Akademik Veri Yönetim Sistemi
International Journal of Biological Macromolecules, cilt.310, 2025 (SCI-Expanded, Scopus)
This study investigated the effects of acetonitrile as an activator solvent on the kinetic and thermodynamic properties of alkaline protease at both micro and macro levels. Micro-level effects were examined using solvatochromic parameters (π*, α, β), while macro-level effects were analyzed based on log P values and dielectric constants at varying solvent concentrations. Multiple linear regression analysis revealed the relationships between these physicochemical parameters and enzymatic behavior. Increasing acetonitrile concentrations led to decreased activation free energy (ΔG#) and transition-state binding free energy (ΔG#ES), indicating the stabilization of the alkaline protease-substrate complex. A reduction in dielectric constant correlated with enhanced catalytic efficiency, as reflected by increased kcat and kcat/Km values. The solvatochromic parameter π* played a key role in modulating enzyme activity through dipolarity/polarizability interactions, while β significantly influenced substrate binding affinity.
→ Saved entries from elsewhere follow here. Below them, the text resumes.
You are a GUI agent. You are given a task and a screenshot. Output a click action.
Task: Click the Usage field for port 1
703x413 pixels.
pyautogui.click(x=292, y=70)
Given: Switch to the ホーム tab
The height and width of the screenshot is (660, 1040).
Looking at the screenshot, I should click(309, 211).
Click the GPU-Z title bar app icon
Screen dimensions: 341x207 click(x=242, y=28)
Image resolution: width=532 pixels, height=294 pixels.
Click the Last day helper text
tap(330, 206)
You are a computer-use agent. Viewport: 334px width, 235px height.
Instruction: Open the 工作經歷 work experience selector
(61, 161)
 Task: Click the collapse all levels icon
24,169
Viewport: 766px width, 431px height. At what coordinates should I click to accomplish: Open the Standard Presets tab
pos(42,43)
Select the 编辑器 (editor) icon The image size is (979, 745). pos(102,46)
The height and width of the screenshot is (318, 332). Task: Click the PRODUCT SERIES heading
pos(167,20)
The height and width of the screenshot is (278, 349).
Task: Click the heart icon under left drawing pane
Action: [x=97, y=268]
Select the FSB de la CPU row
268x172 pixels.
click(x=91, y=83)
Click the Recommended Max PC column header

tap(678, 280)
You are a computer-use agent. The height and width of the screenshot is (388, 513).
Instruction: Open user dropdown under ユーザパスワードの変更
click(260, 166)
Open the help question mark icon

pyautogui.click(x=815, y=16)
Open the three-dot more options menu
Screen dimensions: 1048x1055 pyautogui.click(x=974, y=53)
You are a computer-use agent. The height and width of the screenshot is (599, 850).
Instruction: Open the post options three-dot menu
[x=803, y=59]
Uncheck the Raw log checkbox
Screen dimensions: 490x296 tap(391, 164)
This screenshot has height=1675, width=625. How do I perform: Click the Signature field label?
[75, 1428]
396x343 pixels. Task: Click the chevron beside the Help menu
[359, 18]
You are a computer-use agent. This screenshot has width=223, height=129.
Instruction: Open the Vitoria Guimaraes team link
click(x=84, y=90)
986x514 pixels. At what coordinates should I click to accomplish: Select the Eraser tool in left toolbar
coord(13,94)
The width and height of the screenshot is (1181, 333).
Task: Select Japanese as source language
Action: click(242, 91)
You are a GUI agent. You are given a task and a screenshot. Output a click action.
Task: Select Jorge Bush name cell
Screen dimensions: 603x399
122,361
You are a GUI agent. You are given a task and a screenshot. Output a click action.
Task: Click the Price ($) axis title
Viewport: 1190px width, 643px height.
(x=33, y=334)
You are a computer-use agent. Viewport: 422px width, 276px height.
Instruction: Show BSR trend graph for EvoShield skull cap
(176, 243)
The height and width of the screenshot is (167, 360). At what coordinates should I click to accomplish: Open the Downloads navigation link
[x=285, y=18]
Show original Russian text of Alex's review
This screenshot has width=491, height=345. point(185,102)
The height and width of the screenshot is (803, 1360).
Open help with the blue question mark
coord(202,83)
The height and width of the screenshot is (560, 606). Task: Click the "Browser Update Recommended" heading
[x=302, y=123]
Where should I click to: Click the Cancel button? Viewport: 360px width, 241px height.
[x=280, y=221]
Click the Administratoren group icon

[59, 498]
Furthermore, the log P value of acetonitrile enhanced enzyme activity by reducing microenvironmental polarity, strengthening electrostatic interactions, and stabilizing the catalytic conformation. The observed relationships between solvent concentration, decreasing Km values, and improved thermodynamic properties confirmed the activator role of acetonitrile. These findings provide novel insights into solvent-driven modulation of alkaline protease catalysis, emphasizing the interplay between micro and macro physicochemical factors.